We, hundreds of thousands of us, supporters of BDS and human rights throughout history all over the world join together in memory of Sharpeville and Wounded Knee and Lidice and Budapest and Ferguson and Standing Rock and Gaza and raise our fists in protest. We hurl our glasses into the fire of your arrogant unconcern, and smash our bracelets on the rock of your implacable indifference.

Lastly: Sorrow? What if it was your demolished home? Your invaded country? Your villages razed to the ground to build stadiums for the invaders to promote pop concerts on? Your uprooted olive trees? Seven million of your brothers and sisters living in refugee camps? Victims of ethnic cleansing? Would your sorrow trump your obsession with concerns about the censorship of your music?

By the way, on one of the Israeli news sites I was directed to a video of yours on YouTube. Towards the end I picked up on the following lyric:

“Let us sit together in the dark until the moment comes.”

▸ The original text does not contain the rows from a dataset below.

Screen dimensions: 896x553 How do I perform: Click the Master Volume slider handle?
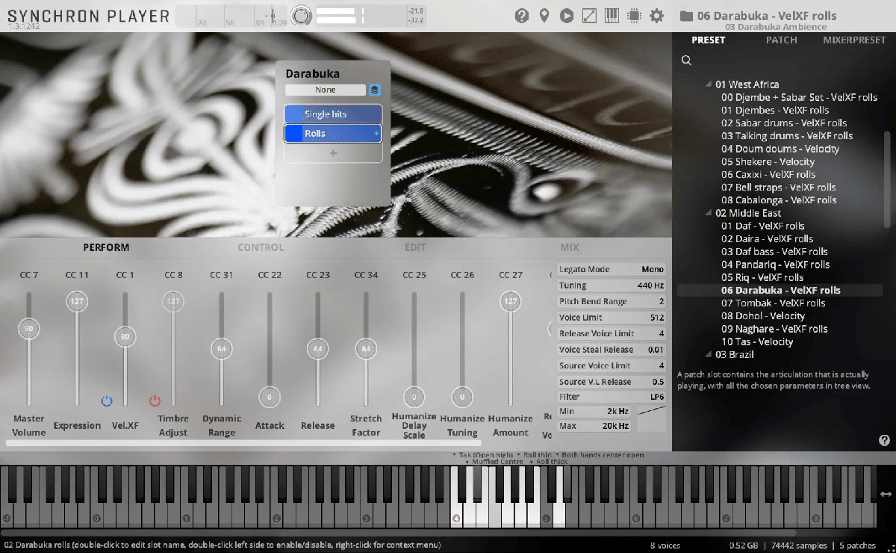pyautogui.click(x=29, y=329)
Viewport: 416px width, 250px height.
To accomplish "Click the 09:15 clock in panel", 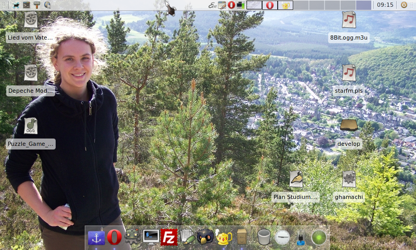I will (385, 5).
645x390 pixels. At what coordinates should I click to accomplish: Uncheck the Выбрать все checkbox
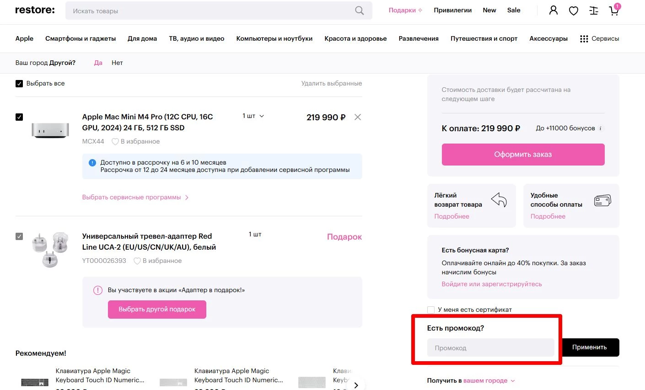tap(19, 83)
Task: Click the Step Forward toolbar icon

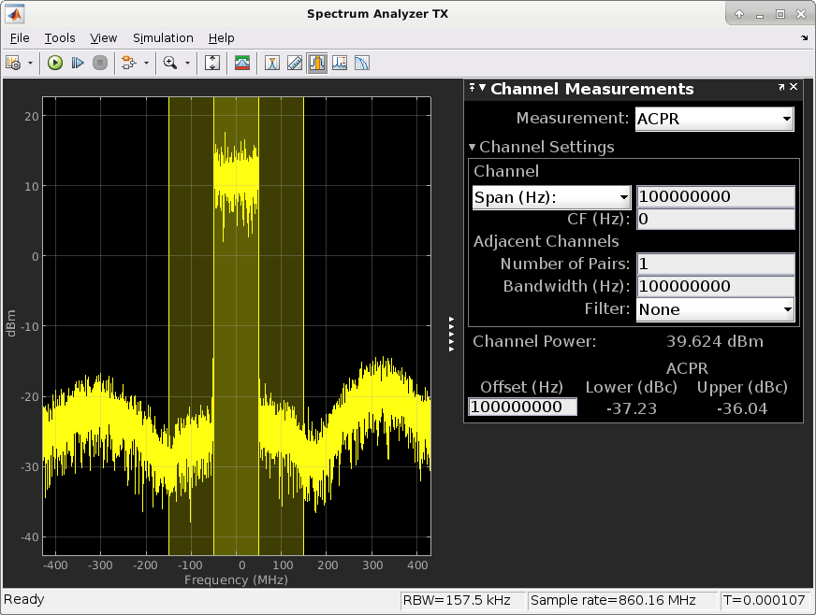Action: [x=78, y=63]
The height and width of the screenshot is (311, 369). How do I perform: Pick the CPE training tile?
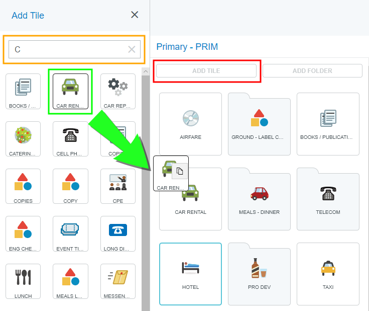click(117, 186)
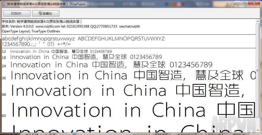Click the window title bar text
Screen dimensions: 262x135
coord(46,4)
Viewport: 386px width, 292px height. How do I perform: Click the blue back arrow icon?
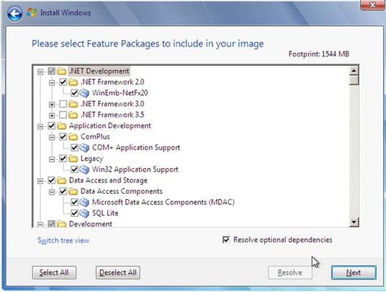15,14
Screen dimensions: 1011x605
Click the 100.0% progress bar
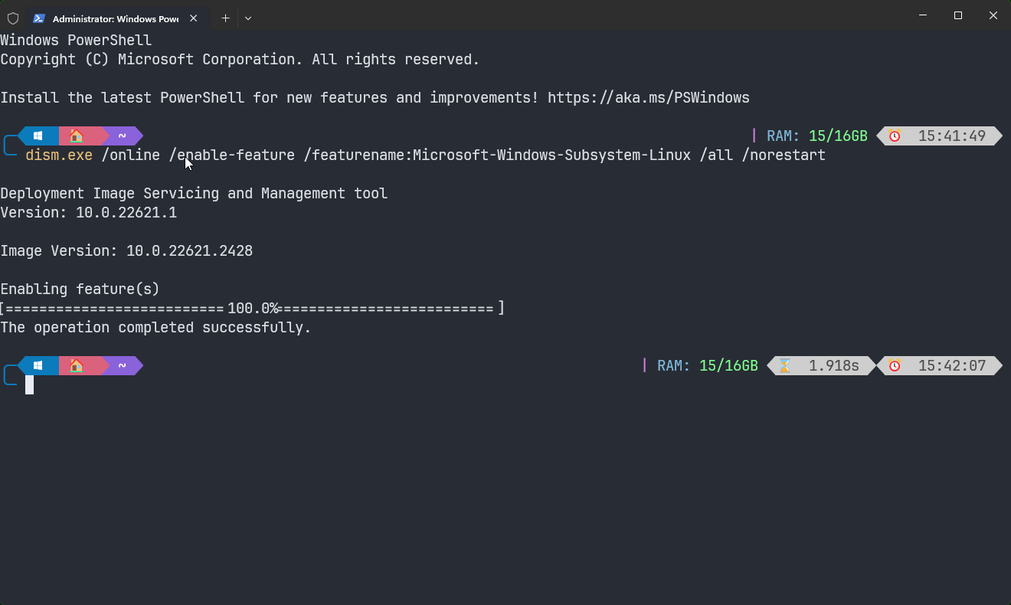pyautogui.click(x=252, y=309)
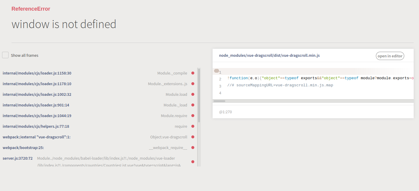Open the loader.js:1002:32 frame
The width and height of the screenshot is (419, 191).
coord(37,94)
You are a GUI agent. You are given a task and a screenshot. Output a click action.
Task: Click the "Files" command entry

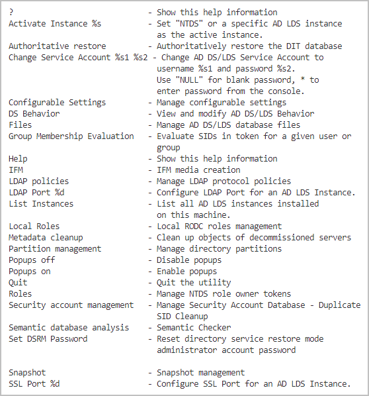(21, 125)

Nick, the moment came and went brother, you missed it, if at some point in the future you want to climb out of the dark, all you have to do is open your eyes, we, in BDS will be here to welcome you into the light.

Love

Roger Waters and Co.

Ken Loach

Nick Cave has a choice, either to stand with the oppressed Palestinians or the Israeli state which denies them their human rights. He chooses to stand with the oppressor. Those who support the boycott are not silenced. They simply refuse to be used by Israel to promote its policy of apartheid.

Aki Kaurismäki

We are all free except the ones who are slaves.